_TASK INSTRUCTIONS:_
Swap "Where is" for "Locate" in the lines from the line with "What do you see at coordinates (185, 57)" up to and including the line with "center [250, 79].". Return only those lines, with nothing else changed.

_STORED DATA:_
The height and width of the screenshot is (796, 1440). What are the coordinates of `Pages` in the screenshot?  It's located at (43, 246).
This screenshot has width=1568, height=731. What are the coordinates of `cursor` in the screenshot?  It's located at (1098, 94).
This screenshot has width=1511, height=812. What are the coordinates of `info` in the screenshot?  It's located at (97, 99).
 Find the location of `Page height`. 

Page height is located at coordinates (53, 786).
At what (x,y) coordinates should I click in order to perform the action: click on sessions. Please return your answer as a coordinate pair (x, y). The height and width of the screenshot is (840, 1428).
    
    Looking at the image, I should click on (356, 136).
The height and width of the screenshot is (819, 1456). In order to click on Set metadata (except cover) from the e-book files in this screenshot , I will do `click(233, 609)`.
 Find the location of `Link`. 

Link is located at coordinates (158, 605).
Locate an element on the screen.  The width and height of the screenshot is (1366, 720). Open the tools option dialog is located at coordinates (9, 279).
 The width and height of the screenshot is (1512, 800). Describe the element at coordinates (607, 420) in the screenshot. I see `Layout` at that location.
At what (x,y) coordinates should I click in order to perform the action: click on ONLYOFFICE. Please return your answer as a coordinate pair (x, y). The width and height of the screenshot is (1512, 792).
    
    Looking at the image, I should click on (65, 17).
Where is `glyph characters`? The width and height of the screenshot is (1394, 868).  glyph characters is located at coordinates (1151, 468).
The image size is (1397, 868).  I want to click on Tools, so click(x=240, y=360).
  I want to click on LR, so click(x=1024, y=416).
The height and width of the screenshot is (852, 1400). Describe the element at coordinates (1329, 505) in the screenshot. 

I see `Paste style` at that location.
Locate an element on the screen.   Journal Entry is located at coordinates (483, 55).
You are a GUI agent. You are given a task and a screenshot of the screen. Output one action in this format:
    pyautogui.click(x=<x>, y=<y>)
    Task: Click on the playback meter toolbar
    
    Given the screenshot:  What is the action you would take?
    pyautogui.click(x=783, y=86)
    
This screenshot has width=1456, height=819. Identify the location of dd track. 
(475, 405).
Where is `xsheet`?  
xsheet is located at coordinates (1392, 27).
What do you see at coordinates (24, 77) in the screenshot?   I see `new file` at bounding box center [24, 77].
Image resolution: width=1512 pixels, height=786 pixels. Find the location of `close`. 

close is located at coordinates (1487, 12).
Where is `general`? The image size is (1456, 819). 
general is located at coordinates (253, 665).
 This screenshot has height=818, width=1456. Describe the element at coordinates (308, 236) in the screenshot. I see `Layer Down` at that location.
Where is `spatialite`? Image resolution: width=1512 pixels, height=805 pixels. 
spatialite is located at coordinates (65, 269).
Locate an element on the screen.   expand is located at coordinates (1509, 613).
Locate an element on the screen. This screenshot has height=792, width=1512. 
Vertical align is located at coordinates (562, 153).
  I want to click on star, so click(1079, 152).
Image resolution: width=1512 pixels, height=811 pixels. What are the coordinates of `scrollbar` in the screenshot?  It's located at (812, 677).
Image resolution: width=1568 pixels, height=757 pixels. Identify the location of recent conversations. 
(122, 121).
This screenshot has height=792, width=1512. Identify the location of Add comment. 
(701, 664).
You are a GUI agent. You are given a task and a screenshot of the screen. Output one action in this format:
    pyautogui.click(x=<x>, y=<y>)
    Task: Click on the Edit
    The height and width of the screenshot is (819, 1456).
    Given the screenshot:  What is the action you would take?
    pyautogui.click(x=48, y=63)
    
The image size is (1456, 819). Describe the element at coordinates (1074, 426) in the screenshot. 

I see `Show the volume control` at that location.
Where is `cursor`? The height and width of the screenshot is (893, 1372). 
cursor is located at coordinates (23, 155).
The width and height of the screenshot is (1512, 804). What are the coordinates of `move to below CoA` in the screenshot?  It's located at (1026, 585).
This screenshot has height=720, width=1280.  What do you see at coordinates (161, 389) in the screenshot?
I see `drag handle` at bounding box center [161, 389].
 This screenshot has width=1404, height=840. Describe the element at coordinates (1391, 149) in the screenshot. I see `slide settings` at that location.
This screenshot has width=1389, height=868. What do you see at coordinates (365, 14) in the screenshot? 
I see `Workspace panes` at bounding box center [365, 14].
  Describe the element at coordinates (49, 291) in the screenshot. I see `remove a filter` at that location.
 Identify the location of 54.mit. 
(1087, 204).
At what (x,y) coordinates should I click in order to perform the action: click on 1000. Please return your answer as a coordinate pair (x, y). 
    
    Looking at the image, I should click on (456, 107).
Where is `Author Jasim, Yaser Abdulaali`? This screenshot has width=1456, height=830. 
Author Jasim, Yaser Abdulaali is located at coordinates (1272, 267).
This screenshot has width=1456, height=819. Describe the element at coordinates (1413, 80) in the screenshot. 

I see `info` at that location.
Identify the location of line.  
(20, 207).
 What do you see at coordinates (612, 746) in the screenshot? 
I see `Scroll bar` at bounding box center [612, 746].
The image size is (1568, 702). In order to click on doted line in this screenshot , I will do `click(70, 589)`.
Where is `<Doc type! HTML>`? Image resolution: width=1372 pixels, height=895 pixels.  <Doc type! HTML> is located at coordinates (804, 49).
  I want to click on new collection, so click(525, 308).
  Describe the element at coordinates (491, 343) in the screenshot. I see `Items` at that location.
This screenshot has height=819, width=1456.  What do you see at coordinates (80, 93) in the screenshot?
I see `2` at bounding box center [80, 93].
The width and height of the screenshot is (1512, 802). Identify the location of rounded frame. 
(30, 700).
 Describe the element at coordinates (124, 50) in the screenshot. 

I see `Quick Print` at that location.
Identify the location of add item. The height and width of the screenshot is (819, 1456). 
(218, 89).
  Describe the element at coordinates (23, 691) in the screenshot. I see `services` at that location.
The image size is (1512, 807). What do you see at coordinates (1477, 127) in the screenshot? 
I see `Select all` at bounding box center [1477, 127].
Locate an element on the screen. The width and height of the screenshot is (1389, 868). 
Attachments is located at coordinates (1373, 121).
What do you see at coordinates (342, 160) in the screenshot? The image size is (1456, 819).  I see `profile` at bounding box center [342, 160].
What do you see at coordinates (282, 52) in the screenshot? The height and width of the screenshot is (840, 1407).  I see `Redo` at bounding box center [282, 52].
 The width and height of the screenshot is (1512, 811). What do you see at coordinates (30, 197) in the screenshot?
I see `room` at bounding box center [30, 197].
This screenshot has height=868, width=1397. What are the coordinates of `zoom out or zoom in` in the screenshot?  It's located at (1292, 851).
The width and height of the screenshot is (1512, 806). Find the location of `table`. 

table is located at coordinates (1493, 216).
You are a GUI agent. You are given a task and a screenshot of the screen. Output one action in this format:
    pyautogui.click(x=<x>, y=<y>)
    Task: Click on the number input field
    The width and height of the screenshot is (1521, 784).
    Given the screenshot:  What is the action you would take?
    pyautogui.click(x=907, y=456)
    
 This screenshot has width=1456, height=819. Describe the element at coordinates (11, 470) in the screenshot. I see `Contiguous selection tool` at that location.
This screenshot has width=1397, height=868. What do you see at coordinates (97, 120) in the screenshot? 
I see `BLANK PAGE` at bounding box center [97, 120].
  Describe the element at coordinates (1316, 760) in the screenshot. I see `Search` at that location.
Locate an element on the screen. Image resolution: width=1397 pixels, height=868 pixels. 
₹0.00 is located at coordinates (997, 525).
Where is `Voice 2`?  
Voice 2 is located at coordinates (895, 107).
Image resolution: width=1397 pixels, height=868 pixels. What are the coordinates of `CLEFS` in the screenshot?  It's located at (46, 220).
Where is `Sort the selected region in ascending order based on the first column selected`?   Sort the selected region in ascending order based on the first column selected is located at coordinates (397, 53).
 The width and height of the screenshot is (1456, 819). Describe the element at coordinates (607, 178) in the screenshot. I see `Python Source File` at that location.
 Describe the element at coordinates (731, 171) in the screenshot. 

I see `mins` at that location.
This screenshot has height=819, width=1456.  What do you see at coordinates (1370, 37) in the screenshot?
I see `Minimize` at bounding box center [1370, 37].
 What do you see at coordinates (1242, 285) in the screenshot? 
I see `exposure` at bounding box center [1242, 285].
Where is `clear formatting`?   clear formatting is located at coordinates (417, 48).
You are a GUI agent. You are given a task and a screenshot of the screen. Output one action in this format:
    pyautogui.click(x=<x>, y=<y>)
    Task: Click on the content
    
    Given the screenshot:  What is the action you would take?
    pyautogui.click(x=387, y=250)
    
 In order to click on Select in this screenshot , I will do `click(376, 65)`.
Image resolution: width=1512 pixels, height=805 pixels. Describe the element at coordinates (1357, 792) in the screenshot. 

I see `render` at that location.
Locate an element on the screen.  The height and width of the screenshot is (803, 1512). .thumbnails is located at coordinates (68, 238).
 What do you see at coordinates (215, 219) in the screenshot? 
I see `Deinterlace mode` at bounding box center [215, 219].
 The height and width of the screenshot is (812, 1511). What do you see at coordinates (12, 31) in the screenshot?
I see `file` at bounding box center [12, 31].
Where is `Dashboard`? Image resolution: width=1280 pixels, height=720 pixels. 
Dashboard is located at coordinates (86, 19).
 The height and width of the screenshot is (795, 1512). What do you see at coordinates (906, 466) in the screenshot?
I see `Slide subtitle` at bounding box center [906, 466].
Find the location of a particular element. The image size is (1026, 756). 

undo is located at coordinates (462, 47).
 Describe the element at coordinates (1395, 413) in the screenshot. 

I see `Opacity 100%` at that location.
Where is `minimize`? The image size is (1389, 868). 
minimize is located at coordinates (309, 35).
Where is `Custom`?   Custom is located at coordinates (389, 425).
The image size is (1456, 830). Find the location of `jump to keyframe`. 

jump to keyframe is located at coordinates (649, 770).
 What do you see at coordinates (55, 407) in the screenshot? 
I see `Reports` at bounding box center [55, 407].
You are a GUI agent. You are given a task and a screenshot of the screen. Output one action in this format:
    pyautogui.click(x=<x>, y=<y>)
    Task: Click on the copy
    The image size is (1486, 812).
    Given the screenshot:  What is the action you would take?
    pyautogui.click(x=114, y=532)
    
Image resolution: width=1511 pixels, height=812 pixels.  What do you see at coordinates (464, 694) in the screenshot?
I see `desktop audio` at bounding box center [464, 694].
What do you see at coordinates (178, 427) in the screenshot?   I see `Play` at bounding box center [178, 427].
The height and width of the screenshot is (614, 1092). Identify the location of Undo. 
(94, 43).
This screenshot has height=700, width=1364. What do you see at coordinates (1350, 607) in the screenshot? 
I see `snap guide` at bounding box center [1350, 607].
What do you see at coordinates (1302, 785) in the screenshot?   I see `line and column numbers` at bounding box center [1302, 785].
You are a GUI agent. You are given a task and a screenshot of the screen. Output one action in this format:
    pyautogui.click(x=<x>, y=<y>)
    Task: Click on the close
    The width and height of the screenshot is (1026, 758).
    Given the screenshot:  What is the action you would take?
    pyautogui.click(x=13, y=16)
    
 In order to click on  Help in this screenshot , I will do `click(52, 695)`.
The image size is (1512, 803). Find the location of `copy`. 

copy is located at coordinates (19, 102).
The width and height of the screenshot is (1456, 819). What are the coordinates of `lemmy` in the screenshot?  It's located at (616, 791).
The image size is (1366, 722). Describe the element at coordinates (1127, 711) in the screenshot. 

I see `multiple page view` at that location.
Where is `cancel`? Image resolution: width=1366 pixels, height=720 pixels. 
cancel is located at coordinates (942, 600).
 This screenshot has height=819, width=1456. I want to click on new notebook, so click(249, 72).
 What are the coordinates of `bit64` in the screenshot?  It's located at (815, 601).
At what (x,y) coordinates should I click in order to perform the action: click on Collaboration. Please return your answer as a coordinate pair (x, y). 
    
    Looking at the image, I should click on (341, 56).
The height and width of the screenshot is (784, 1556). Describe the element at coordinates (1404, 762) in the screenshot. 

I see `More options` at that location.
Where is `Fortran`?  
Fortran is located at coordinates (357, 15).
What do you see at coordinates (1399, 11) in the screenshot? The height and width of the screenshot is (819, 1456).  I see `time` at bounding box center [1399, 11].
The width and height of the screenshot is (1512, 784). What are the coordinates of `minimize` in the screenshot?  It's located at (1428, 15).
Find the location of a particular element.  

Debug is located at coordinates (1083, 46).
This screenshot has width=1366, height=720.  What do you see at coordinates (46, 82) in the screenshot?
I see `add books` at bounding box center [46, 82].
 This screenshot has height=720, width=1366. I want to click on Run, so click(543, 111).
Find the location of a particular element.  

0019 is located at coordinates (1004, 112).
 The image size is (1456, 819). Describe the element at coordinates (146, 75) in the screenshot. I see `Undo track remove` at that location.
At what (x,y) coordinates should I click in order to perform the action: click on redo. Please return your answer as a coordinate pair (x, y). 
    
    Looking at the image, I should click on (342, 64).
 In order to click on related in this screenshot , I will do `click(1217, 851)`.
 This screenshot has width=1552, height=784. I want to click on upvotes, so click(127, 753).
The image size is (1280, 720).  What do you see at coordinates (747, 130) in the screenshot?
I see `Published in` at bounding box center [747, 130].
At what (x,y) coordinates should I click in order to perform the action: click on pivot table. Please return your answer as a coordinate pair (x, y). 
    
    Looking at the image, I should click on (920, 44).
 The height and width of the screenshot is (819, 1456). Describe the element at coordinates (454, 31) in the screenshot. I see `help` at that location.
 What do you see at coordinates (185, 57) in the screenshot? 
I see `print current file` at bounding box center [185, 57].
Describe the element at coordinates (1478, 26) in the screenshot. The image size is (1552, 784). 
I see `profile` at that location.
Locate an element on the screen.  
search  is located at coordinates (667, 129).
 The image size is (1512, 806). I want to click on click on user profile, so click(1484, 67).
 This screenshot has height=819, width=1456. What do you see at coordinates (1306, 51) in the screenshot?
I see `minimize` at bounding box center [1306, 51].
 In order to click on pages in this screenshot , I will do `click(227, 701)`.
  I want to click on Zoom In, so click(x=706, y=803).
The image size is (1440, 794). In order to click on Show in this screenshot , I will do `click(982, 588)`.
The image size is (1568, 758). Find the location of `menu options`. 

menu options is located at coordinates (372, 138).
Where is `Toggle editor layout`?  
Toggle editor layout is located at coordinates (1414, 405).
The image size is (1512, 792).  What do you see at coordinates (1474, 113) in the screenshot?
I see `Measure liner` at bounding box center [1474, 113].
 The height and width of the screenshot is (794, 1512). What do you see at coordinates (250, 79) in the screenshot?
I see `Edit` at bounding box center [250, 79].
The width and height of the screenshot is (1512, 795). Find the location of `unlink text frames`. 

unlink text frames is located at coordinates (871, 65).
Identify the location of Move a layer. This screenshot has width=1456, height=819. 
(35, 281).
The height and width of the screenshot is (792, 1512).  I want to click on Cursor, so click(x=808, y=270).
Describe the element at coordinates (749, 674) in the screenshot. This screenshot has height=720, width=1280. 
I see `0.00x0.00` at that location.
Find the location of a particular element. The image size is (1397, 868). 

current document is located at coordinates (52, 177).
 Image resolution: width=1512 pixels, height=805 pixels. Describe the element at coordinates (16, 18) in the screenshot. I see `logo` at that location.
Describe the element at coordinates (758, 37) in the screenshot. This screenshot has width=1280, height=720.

_RESPONSE TO THIS EXERCISE:_
 What do you see at coordinates (185, 57) in the screenshot? 
I see `print current file` at bounding box center [185, 57].
Describe the element at coordinates (1478, 26) in the screenshot. The image size is (1552, 784). 
I see `profile` at that location.
Locate an element on the screen.  
search  is located at coordinates (667, 129).
 The image size is (1512, 806). I want to click on click on user profile, so click(1484, 67).
 This screenshot has height=819, width=1456. What do you see at coordinates (1306, 51) in the screenshot?
I see `minimize` at bounding box center [1306, 51].
 In order to click on pages in this screenshot , I will do `click(227, 701)`.
  I want to click on Zoom In, so click(x=706, y=803).
The image size is (1440, 794). In order to click on Show in this screenshot , I will do `click(982, 588)`.
The image size is (1568, 758). Find the location of `menu options`. 

menu options is located at coordinates (372, 138).
Locate `Toggle editor layout`?  
Toggle editor layout is located at coordinates (1414, 405).
The image size is (1512, 792).  What do you see at coordinates (1474, 113) in the screenshot?
I see `Measure liner` at bounding box center [1474, 113].
 The height and width of the screenshot is (794, 1512). What do you see at coordinates (250, 79) in the screenshot?
I see `Edit` at bounding box center [250, 79].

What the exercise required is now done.